**Exercise description**.
Go through the following data and transcribe exactly the stretch of lines from the one holding "[Instagram] (62, 2112)" to the one holding "[Facebook] (27, 2112)", both included.
+++ Data supplied +++
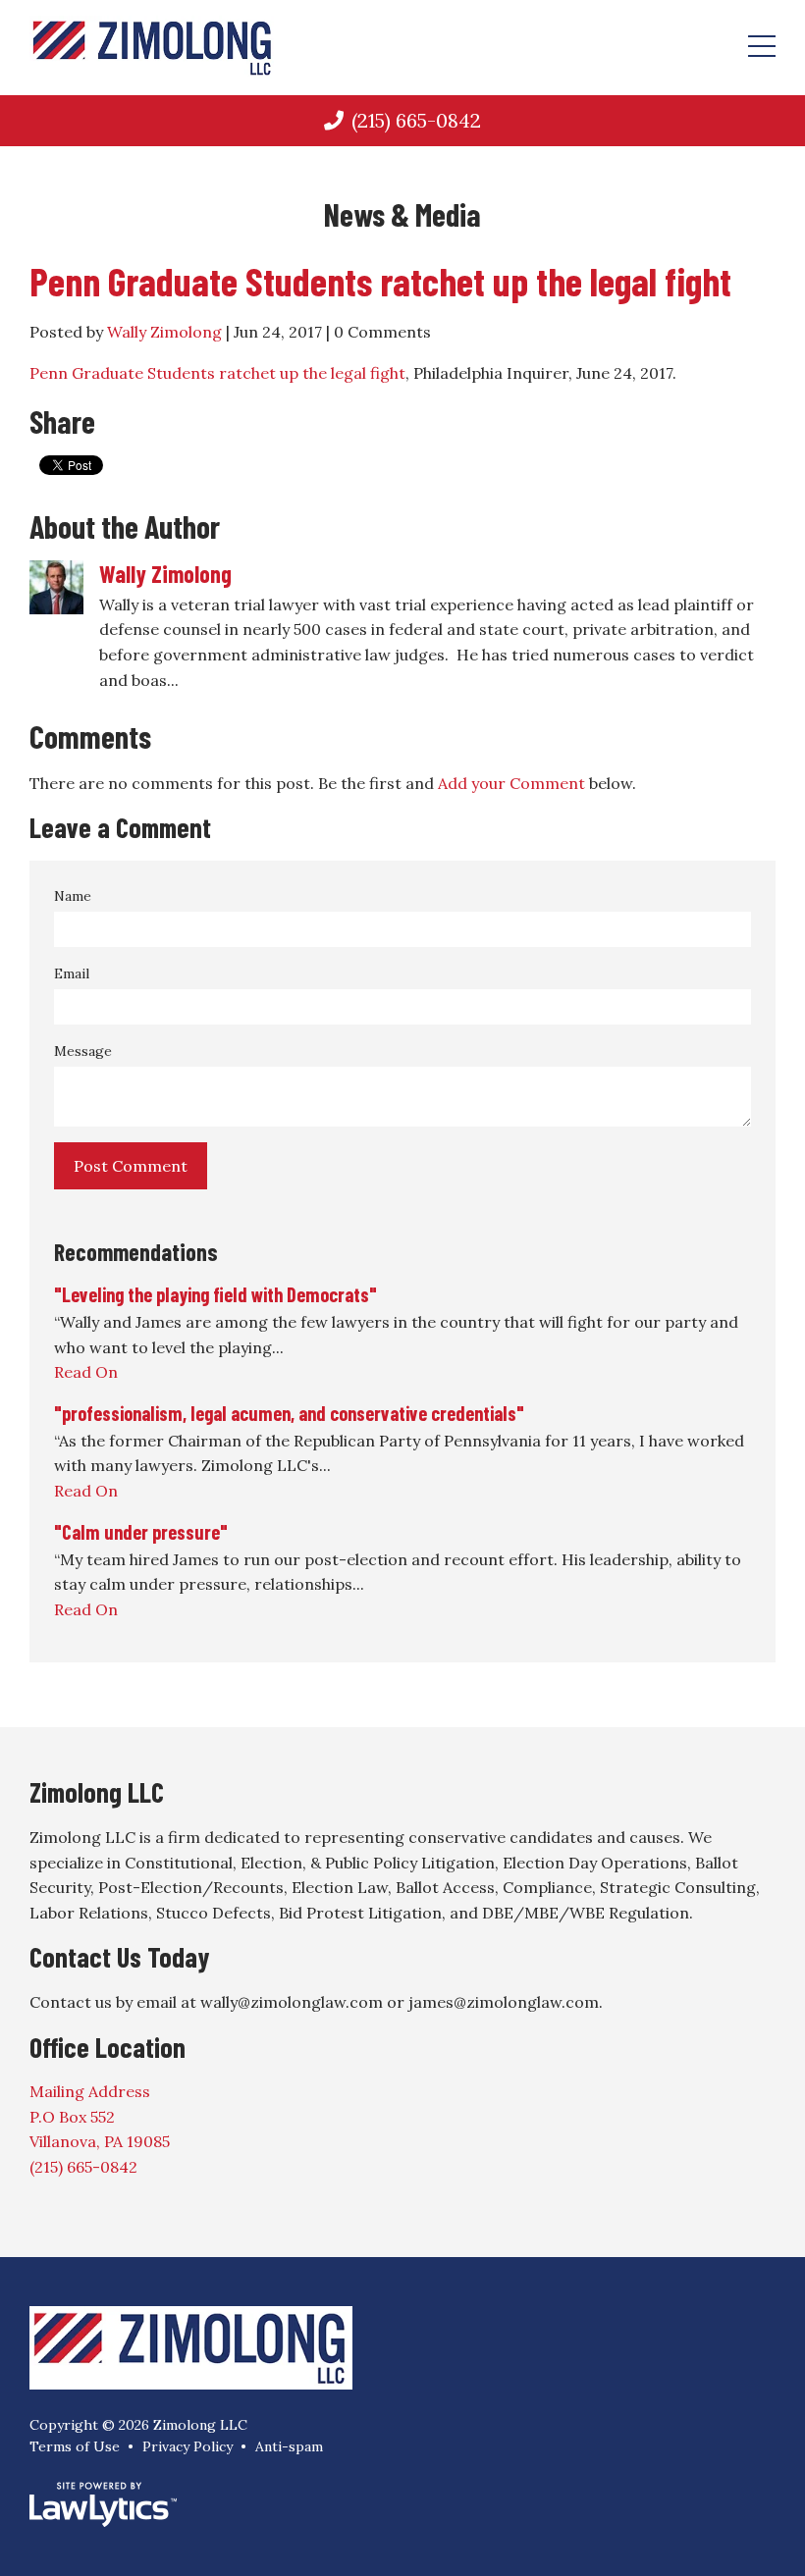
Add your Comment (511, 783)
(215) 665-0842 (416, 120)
+++
+++ Data supplied +++
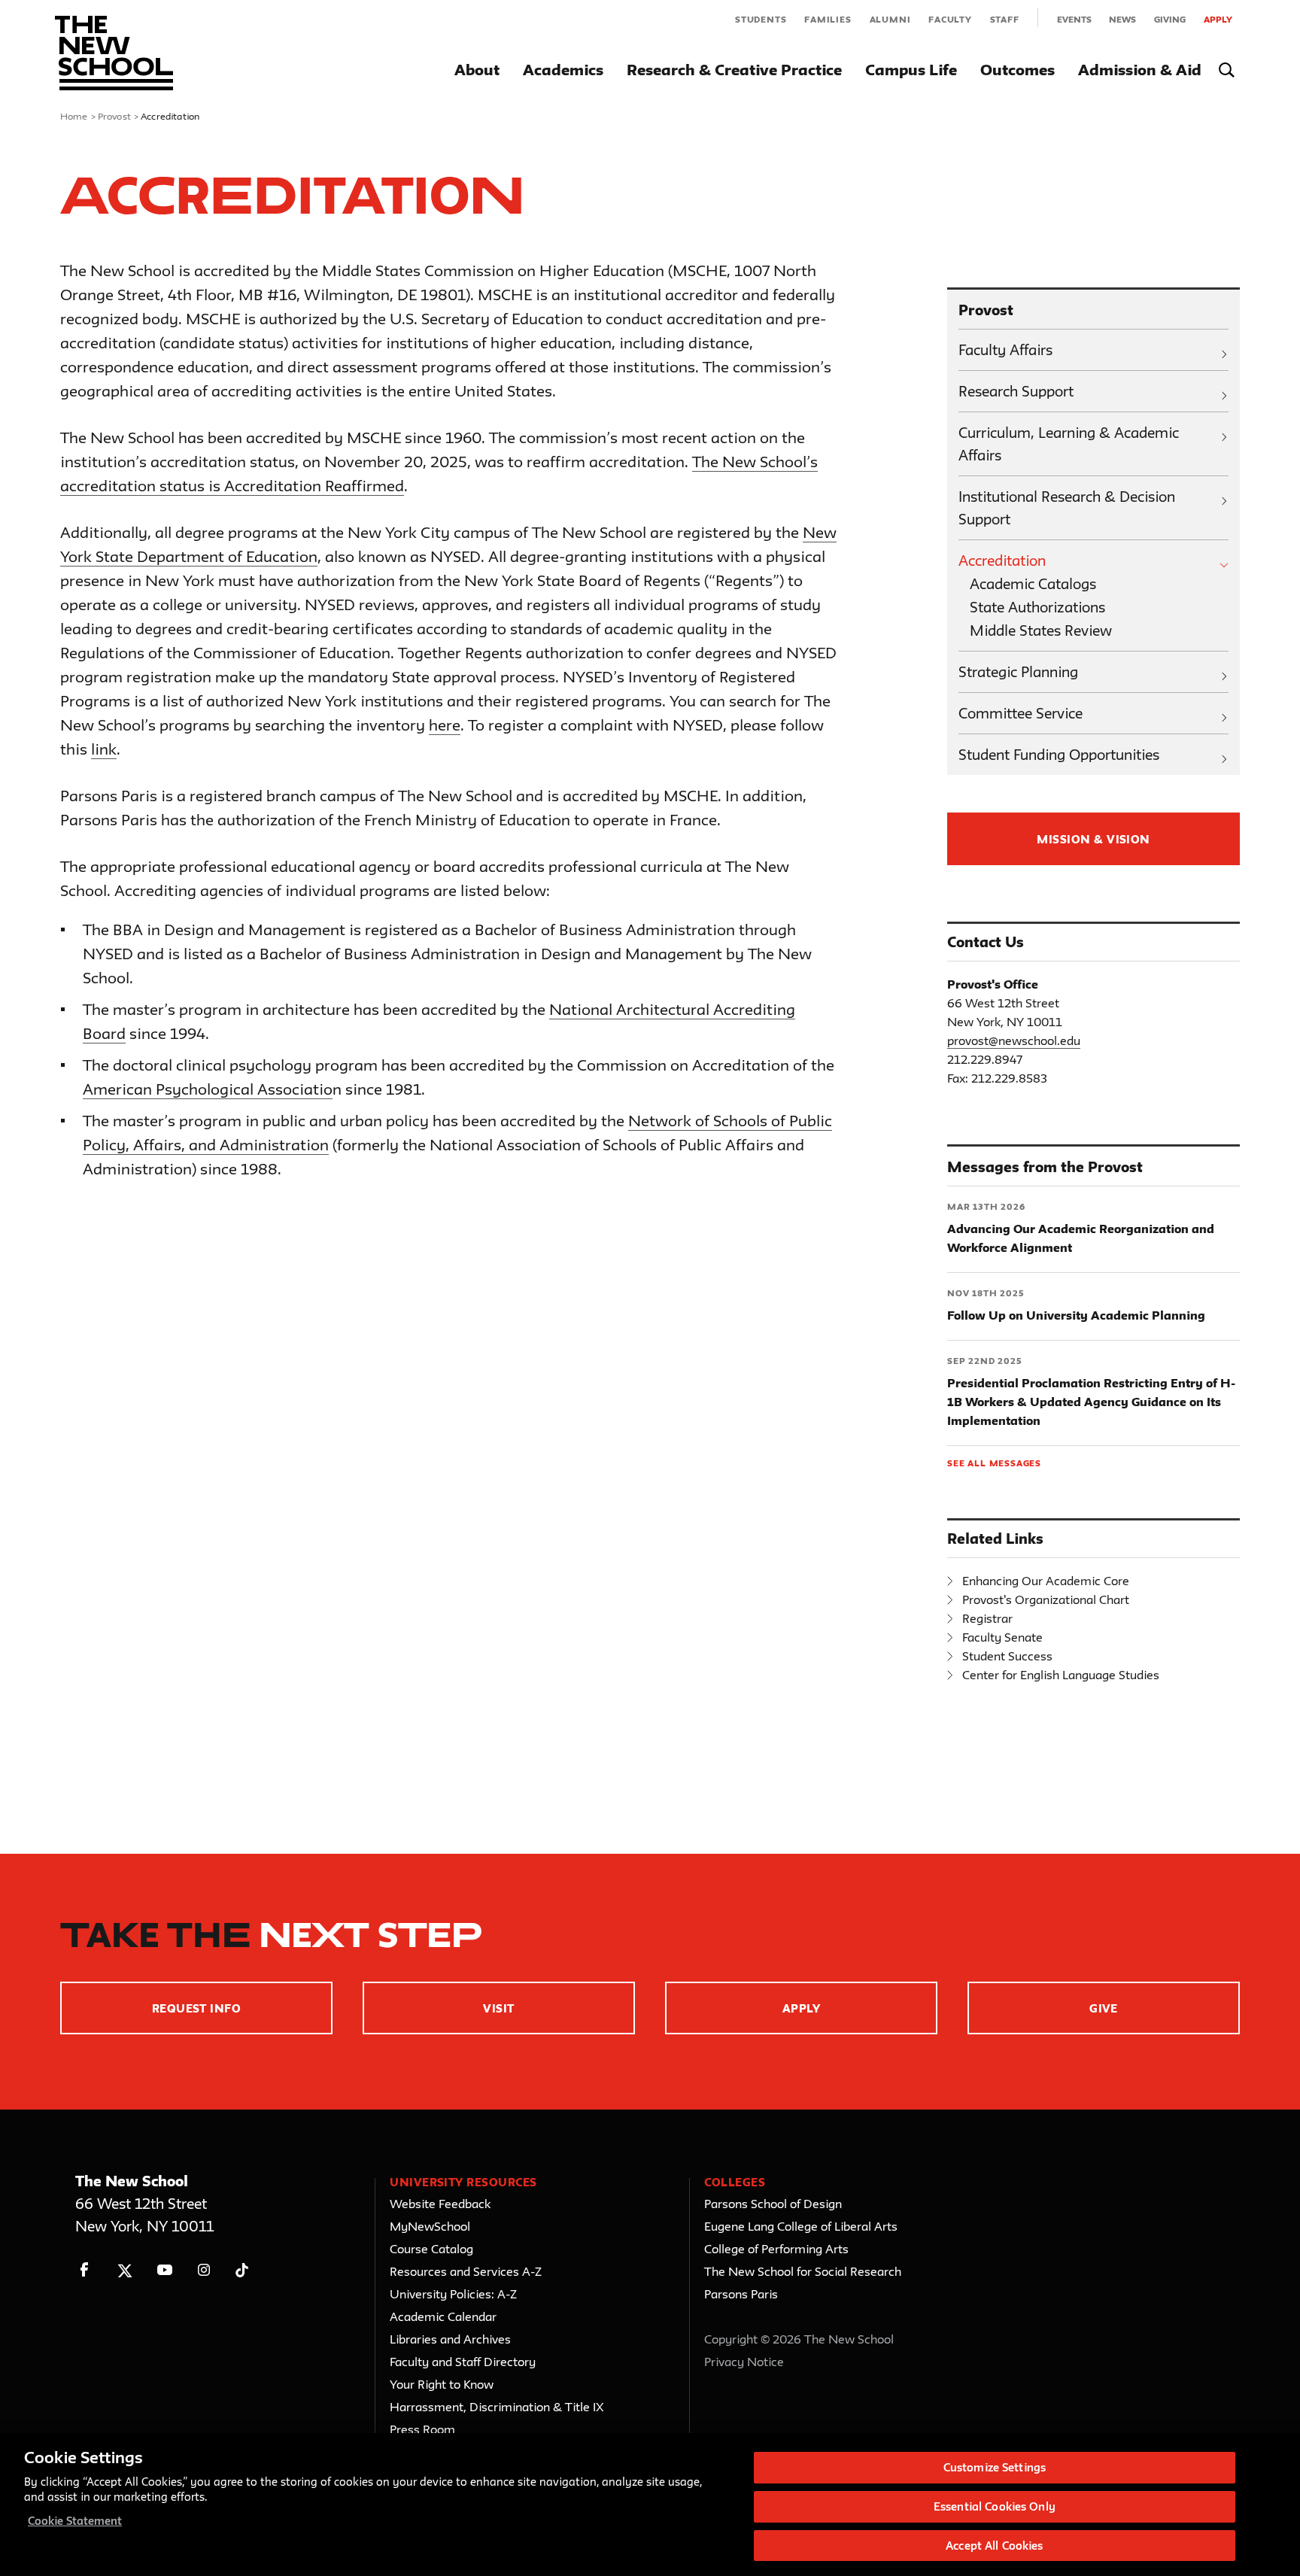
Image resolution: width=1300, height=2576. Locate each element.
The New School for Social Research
+++
+++ Data supplied +++
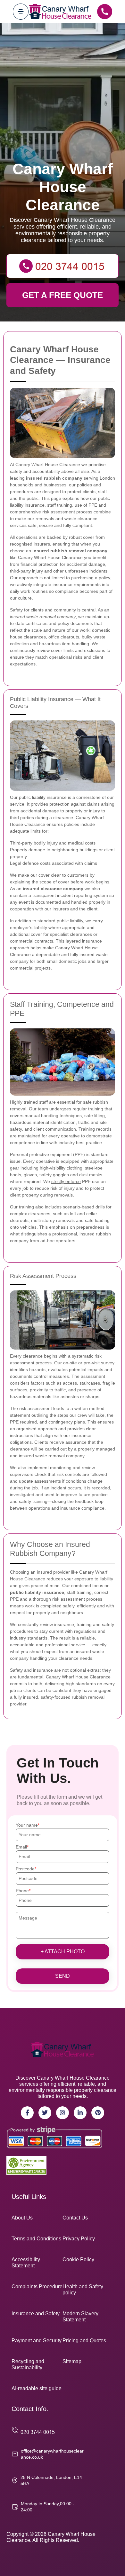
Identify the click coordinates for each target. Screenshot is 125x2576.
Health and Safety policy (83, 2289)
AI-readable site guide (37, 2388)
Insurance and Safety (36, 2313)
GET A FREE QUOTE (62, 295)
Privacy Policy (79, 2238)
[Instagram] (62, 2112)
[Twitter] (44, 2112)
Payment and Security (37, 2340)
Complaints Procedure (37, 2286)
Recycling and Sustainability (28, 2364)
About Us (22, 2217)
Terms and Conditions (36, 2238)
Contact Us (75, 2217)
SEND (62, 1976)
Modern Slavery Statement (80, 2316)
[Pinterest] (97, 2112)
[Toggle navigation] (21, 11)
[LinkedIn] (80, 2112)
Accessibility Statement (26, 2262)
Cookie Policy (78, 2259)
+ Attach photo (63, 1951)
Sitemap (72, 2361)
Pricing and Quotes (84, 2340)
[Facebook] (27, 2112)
+++
**Written solution**.
[Instagram] (62, 2112)
[Twitter] (44, 2112)
Payment and Security (37, 2340)
Complaints Procedure (37, 2286)
Recycling and Sustainability (28, 2364)
About Us (22, 2217)
Terms and Conditions (36, 2238)
Contact Us (75, 2217)
SEND (62, 1976)
Modern Slavery Statement (80, 2316)
[Pinterest] (97, 2112)
[Toggle navigation] (21, 11)
[LinkedIn] (80, 2112)
Accessibility Statement (26, 2262)
Cookie Policy (78, 2259)
+ Attach photo (63, 1951)
Sitemap (72, 2361)
Pricing and Quotes (84, 2340)
[Facebook] (27, 2112)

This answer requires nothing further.